Premierement, ie conſidere qu’il y a en nous certaines notions primitiues, qui font comme des originaux, ſur le patron deſquels nous formons toutes nos autres connoiſſances. Et il n’y a que fort peu de telles notions ; car, apres les plus generales, de l’eſtre, du nombre, de la durée &c., qui[2] conuiennent à tout ce que nous pouuons conceuoir, nous n’auons, pour le corps en particulier[3], que la notion de l’extenſion, de laquelle ſuiuent celles de la figure & du mouuement ; & pour l’ame ſeule, nous n’auons que celle de la penſée, en laquelle ſont compriſes les perceptions de l’entendement & les inclinations de la volonté ; enfin, pour l’ame & le corps enſemble, nous n’auons que celle de leur vnion, de laquelle depend celle de la force qu’a l’ame de mouuoir le corps, & le corps d’agir ſur l’ame, en cauſant ſes ſentimens & ſes paſſions.

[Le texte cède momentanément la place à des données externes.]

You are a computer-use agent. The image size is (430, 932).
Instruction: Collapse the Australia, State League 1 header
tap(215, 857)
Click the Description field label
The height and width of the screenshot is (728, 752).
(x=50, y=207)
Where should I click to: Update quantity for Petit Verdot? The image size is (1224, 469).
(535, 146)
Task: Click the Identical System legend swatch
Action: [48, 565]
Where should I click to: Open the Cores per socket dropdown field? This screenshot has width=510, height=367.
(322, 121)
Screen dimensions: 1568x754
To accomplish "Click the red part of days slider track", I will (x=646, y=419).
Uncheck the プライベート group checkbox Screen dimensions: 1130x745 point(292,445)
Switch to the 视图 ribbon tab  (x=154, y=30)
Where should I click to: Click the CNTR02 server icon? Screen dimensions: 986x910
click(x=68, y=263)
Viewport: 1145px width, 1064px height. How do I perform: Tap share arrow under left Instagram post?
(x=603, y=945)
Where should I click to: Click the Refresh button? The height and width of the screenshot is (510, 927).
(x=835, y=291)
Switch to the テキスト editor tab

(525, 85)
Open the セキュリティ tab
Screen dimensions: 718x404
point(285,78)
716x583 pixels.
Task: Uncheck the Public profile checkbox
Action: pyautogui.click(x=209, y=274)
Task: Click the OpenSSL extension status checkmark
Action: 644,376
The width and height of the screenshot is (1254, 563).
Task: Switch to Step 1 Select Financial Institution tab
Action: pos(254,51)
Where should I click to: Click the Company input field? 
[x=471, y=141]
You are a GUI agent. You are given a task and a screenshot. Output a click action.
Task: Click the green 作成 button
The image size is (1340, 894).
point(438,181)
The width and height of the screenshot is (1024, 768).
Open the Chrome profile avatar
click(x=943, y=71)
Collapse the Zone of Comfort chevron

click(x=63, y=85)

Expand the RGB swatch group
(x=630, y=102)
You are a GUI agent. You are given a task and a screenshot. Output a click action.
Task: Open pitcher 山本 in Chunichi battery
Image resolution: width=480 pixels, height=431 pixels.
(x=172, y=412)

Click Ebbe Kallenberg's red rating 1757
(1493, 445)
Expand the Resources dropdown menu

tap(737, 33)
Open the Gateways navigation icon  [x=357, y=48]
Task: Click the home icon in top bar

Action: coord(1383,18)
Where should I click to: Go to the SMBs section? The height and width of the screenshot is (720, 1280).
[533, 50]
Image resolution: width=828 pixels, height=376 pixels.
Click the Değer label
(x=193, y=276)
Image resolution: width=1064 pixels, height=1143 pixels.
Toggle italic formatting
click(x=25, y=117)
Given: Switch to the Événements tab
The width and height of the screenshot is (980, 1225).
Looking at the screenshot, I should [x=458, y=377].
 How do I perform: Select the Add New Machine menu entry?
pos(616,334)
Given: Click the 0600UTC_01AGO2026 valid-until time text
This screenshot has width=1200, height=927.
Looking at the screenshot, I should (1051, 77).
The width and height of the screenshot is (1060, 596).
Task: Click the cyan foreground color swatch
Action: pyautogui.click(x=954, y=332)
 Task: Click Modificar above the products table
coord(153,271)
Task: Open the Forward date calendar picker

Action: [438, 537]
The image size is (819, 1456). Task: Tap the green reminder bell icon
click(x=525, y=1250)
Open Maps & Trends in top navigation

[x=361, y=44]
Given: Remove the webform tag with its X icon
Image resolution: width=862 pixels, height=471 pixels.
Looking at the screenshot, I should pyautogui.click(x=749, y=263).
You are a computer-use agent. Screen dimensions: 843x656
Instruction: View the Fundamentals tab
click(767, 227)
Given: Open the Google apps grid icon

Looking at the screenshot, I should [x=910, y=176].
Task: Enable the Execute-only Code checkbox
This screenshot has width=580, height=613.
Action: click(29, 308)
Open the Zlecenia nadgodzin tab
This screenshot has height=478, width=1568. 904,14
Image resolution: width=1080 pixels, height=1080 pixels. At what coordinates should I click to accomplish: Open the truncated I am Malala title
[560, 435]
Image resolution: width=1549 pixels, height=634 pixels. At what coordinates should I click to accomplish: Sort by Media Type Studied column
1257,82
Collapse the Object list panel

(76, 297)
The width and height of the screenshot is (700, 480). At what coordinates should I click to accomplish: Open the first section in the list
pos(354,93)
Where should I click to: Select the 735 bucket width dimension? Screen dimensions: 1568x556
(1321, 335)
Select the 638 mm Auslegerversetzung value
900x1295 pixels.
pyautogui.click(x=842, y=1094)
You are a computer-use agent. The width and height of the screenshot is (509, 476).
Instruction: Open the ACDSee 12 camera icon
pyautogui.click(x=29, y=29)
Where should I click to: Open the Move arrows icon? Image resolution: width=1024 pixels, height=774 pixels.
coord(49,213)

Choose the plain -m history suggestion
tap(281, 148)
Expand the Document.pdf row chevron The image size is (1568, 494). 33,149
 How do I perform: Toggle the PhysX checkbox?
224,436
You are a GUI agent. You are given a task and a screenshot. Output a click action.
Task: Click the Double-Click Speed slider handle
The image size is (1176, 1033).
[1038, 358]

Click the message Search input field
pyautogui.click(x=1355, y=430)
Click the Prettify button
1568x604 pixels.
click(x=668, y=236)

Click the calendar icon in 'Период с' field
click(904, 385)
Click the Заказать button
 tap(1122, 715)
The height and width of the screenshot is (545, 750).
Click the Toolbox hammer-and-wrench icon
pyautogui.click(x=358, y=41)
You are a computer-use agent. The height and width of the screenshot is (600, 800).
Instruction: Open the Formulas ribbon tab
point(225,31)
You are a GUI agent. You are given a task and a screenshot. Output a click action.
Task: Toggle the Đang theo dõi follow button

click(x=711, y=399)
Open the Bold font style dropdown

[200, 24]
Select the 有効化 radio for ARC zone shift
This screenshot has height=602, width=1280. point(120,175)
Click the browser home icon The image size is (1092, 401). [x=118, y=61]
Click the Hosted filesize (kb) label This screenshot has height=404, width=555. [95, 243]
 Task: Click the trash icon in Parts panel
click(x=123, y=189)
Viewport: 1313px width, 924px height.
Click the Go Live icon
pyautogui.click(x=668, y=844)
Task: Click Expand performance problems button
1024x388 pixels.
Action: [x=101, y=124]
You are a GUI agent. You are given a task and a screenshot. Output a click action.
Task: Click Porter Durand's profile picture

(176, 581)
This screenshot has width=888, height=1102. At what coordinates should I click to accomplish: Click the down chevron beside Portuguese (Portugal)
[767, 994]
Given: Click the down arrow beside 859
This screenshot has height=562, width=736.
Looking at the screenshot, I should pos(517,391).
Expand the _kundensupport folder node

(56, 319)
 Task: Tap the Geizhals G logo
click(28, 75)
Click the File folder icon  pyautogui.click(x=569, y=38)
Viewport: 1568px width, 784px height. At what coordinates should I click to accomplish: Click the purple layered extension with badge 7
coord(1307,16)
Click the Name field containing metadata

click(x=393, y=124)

Ie conſidere auſſi que toute la ſcience des hommes ne conſiſte qu’à bien diſtinguer ces notions, & à[4] n’attribuer chacune d’elles qu’aux choſes auſquelles elles appartiennent[5]. Car, lors que nous voulons expliquer

  1. pour ce] parce.
  2. qui… conceuoir omis. Clerselier place cette incise avant &c.
  3. en particulier omis.
  4. à omis après &.
  5. elle appartient.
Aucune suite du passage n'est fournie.